ACTIONS TO TAKE:
(1) Copy the battery electrode text from "Similarly to the" to "(3) is expressed.", word for word.
(2) Write a continuation of the text on estimating the negative electrode contact area, picking up after its last sentence.

DOCUMENT TEXT:
Note that C_dl is an initial state of the secondary battery 2 and the double layer capacitance when the negative electrode interface is uniform, ε₀ is vacuum permittivity, ε_SE is permittivity of the solid electrolyte, A is the contact area of the negative electrode interface (a surface area of the solid electrolyte layer), and l is a thickness of the solid electrolyte.

When the double layer capacitance of the negative electrode interface in the secondary battery 2 after use is C_dl′ and a surface area is A′, a relationship of the following formula (2) is satisfied.

$\begin{array}{cc}\left[\mathrm{Math}.2\right]& \\ C_{\mathrm{dl}}^{\prime }=C_{\mathrm{dl}}·\frac{A^{\prime }}{A}& \left(2\right)\end{array}$

From formulae (1) and (2), when the material used for the secondary battery 2 and the battery shape are determined, the double layer capacitance (C_dl) is in a proportional relationship with the contact area of the negative electrode interface. That is, based on the double layer capacitance in the initial state of the secondary battery 2, the larger the double layer capacitance becomes, the larger the contact area of the negative electrode interface becomes, and the smaller the double layer capacitance becomes, the smaller the contact area of the negative electrode interface becomes. From a difference between the double layer capacitance when the contact area in the negative electrode interface is normal (a perfect contact state) and the double layer capacitance after use of the battery, the contact area of the negative electrode interface after use of the battery can be estimated.

Similarly to the double layer capacitance, the contact area of the negative electrode interface can be estimated from the reaction resistance. When a reaction resistance in the initial state of the secondary battery 2 is R_ct, the contact area is A, a reaction resistance in the secondary battery 2 after use is R_ct′, and a contact area is A′, a relationship formula of the following formula (3) is expressed.

$\begin{array}{cc}\left[\mathrm{Math}.3\right]& \\ R_{\mathrm{ct}}^{\prime }=\frac{R_{\mathrm{ct}}·A}{A^{\prime }}& \left(3\right)\end{array}$

From the formula (3), the reaction resistance is in an inverse proportional relationship with the contact area of the negative electrode interface. Based on the reaction resistance in the initial state of the secondary battery 2, the smaller the reaction resistance is, the larger the contact area of the negative electrode interface becomes, and the larger the reaction resistance is, the smaller the contact area of the negative electrode interface becomes. From a difference between the reaction resistance when the contact area in the negative electrode interface is normal (the perfect contact state) and the reaction resistance after use of the battery, the contact area of the negative electrode interface after use of the battery can be estimated. Thus, in the embodiment, from the double layer capacitance and/or the reaction resistance of the negative electrode interface, the contact state (the contact area) of the negative electrode interface is indirectly estimated.

STORED ROWS:
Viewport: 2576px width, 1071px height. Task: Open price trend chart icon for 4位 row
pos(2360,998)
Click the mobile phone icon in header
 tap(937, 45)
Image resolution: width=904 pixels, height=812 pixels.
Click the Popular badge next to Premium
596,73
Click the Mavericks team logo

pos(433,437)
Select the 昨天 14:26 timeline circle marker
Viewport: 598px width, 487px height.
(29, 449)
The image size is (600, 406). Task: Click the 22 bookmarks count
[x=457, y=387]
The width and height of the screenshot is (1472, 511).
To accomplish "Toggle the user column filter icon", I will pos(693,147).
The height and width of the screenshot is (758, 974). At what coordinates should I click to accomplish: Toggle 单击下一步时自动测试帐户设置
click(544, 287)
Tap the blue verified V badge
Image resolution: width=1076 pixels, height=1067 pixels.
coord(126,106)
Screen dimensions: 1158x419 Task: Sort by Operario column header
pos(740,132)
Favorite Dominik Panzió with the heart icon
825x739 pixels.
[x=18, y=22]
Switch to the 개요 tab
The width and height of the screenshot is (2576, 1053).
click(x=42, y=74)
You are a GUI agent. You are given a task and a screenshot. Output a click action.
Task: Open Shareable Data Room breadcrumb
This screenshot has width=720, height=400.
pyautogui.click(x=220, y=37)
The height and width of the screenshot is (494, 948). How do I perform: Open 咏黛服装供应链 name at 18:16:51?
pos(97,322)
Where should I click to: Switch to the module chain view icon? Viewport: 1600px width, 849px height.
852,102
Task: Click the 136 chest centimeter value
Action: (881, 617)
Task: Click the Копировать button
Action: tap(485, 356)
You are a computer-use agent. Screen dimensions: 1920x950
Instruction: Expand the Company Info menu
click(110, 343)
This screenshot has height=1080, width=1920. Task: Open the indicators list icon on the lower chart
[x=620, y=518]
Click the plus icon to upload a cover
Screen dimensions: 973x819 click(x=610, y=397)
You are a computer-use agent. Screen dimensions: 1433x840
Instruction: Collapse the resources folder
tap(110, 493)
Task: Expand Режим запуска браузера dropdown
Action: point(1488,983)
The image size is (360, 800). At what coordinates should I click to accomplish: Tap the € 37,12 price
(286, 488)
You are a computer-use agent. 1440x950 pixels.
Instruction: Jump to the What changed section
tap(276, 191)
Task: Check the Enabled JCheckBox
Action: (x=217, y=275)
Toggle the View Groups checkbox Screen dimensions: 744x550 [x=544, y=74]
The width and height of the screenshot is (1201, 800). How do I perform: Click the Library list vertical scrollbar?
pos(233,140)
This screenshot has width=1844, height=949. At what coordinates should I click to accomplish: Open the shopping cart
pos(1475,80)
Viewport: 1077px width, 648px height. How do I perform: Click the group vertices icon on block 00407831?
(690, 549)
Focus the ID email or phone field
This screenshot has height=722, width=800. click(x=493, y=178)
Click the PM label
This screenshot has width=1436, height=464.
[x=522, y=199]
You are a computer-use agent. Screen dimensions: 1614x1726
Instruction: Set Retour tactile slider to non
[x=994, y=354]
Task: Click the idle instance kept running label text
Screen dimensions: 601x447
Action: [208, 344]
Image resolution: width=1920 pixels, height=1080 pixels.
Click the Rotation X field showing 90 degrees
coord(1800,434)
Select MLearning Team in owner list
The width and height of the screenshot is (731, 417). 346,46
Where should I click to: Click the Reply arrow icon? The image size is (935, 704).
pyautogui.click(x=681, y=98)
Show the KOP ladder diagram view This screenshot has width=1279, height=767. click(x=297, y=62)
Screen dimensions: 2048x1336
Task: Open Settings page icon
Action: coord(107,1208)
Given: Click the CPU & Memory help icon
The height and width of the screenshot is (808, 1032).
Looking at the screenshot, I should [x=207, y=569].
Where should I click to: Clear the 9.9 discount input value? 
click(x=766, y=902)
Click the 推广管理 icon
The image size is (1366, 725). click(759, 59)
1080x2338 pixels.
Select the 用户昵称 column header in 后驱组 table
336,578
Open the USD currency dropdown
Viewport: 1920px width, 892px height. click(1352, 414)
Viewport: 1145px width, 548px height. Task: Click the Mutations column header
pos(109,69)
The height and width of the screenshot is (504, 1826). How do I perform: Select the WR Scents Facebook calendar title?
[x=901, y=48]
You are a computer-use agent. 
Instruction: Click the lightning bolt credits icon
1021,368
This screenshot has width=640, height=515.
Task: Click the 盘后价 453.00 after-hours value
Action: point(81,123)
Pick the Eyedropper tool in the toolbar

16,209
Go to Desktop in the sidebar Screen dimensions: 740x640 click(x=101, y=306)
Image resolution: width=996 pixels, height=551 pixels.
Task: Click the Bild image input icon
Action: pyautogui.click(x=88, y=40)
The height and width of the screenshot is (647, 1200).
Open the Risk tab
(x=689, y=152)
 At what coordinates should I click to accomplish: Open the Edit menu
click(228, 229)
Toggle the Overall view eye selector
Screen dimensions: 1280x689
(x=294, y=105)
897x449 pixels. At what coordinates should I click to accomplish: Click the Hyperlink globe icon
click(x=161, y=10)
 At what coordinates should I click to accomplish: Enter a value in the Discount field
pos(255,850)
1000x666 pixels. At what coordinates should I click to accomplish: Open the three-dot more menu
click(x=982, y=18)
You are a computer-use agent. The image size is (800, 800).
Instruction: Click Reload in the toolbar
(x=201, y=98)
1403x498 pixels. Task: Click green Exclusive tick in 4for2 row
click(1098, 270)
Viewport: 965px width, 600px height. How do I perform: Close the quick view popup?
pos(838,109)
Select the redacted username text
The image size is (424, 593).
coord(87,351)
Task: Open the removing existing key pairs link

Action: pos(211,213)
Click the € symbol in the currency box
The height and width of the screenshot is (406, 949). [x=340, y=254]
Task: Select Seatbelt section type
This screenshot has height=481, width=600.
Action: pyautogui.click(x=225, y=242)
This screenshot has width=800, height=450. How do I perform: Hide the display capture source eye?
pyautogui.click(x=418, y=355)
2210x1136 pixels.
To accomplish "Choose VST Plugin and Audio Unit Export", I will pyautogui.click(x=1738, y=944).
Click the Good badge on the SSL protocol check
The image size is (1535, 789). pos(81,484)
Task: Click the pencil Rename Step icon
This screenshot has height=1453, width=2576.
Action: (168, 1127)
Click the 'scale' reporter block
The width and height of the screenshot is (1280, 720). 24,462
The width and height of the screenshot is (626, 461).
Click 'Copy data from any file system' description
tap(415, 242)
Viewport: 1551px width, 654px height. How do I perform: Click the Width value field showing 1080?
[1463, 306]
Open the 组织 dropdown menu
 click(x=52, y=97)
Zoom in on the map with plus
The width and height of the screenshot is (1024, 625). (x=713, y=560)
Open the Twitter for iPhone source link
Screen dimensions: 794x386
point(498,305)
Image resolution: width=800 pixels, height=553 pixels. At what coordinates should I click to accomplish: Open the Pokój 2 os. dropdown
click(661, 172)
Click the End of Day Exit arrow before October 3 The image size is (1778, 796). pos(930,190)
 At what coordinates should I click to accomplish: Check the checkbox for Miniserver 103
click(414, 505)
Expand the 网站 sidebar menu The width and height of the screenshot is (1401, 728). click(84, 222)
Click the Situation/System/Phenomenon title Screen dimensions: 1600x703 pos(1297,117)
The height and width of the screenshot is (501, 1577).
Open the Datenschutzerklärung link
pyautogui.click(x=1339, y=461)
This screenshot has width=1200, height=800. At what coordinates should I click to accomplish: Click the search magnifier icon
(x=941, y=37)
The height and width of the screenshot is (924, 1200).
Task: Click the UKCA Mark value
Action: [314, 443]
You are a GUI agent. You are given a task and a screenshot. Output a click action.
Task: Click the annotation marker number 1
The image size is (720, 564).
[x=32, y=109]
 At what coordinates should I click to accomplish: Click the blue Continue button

SOLVED TASKS:
(1)
Similarly to the double layer capacitance, the contact area of the negative electrode interface can be estimated from the reaction resistance. When a reaction resistance in the initial state of the secondary battery 2 is R_ct, the contact area is A, a reaction resistance in the secondary battery 2 after use is R_ct′, and a contact area is A′, a relationship formula of the following formula (3) is expressed.

(2)
The impedance value required to estimate the contact area of the negative electrode interface can be measured in the following manner. The impedance measuring device 7 applies alternating current signals at many frequency values within a predetermined frequency band to measure a real axis component value (Z′) and an imaginary axis component value (−Z″) of the alternating current impedance at each frequency value. The predetermined frequency band at least includes the frequency to measure the reaction resistance. On complex plane coordinates in which the real axis and the imaginary axis are orthogonal to one another, the real axis component value is plotted as the real axis component of the complex plane coordinates, and the imaginary axis component value is plotted as the imaginary axis component of the complex plane coordinates. The graph obtained by the plot becomes a complex impedance plot including an arc trajectory (Nyquist plot or Cole-Cole plot), in the case of the all-solid-state battery, the Nyquist plot has three arcs, and the sizes of the arcs indicate resistance of a bulk of the electrolyte from the high frequency side, resistance of a grain boundary of the electrolyte, and the reaction resistance. The reaction resistance of the negative electrode interface can be obtained from a diameter of the arc at the lowest frequency side among the three arcs of the Nyquist plot. The electrolyte resistance (R_sep) can be obtained from a combined resistance of the resistance of the bulk of the electrolyte and the resistance of the grain boundary of the electrolyte.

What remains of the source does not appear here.